* Extract to read *
Hyatt Hotels has made a commitment to source ASC certified seafood as part of a major global initiative to source seafood responsibly.
As part of the effort to responsibly source more than 50 per cent of their seafood by 2018, Hyatt will work towards purchasing more than 15 per cent of its supply from Aquaculture Stewardship Council (ASC) certified farms and Marine Stewardship Council (MSC) certified fisheries.
“We are deeply focused on improving the health of our planet and our communities by implementing sustainable practices, and we hope that this effort to responsibly source more than 50 per cent of seafood purchased by our hotels by 2018 will set a new standard for the hospitality industry,” said Mark Hoplamazian, President and CEO of Hyatt Hotels Corporation. “Not only is fishing an important livelihood in many of the communities where Hyatt hotels operate, but many people around the world rely on fish as a primary source of protein, making it essential to help protect the world’s oceans. As we continue to live out our mission of making a difference in the lives of the people we touch every day, and demonstrate care in everything we do, these overarching goals and call-to-action show our dedication to acting responsibly and doing what is best for our colleagues, guests, and owners.”
This is the first phase of a long-term seafood sustainability strategy in partnership with the World Wildlife Fund (WWF). The partnership also focuses on eliminating the procurement of highly vulnerable seafood species.

* Records provided *

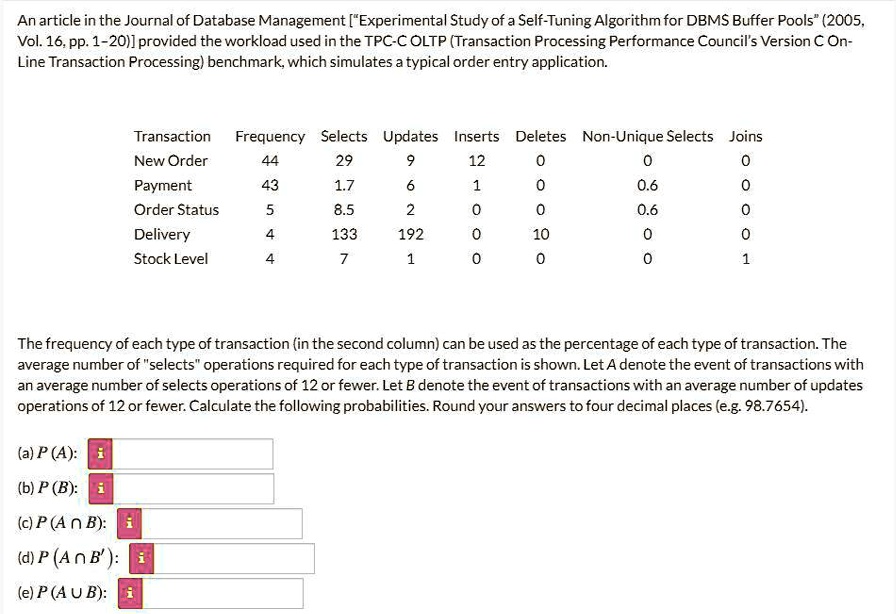Click the Delivery frequency value 4
Viewport: 896px width, 614px height.
point(270,234)
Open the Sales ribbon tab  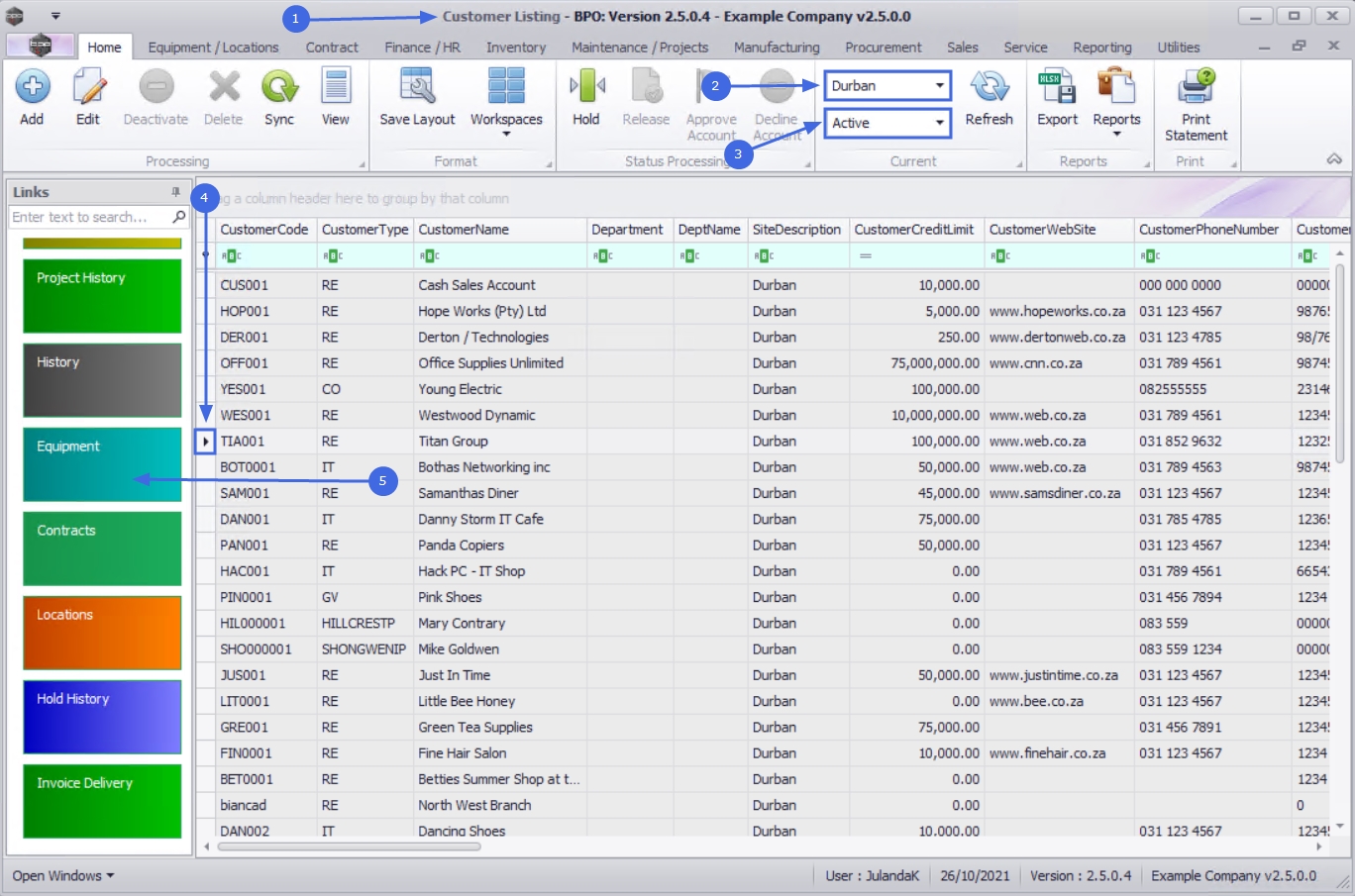(962, 48)
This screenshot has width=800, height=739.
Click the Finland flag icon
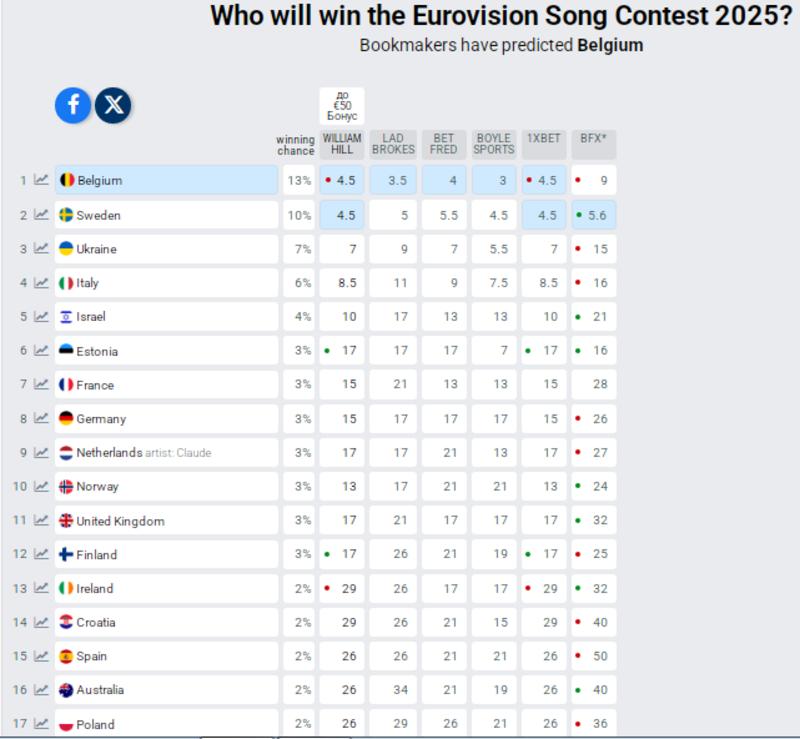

* Problem to solve *
For each statement below, say yes or no as to whether it agrees with the text on Hyatt's seafood sourcing, and quote the words from the text that decide it.
1. Hyatt aims to responsibly source more than half of its seafood by 2018.
2. The partnership with the World Wildlife Fund is the final phase of Hyatt's seafood strategy.
3. The partnership aims to stop the purchase of highly vulnerable seafood species.

* Solution to this task *
1. Yes: "responsibly source more than 50 per cent of their seafood by 2018"
2. No: "This is the first phase of a long-term seafood sustainability strategy in partnership with the World Wildlife Fund (WWF)."
3. Yes: "The partnership also focuses on eliminating the procurement of highly vulnerable seafood species."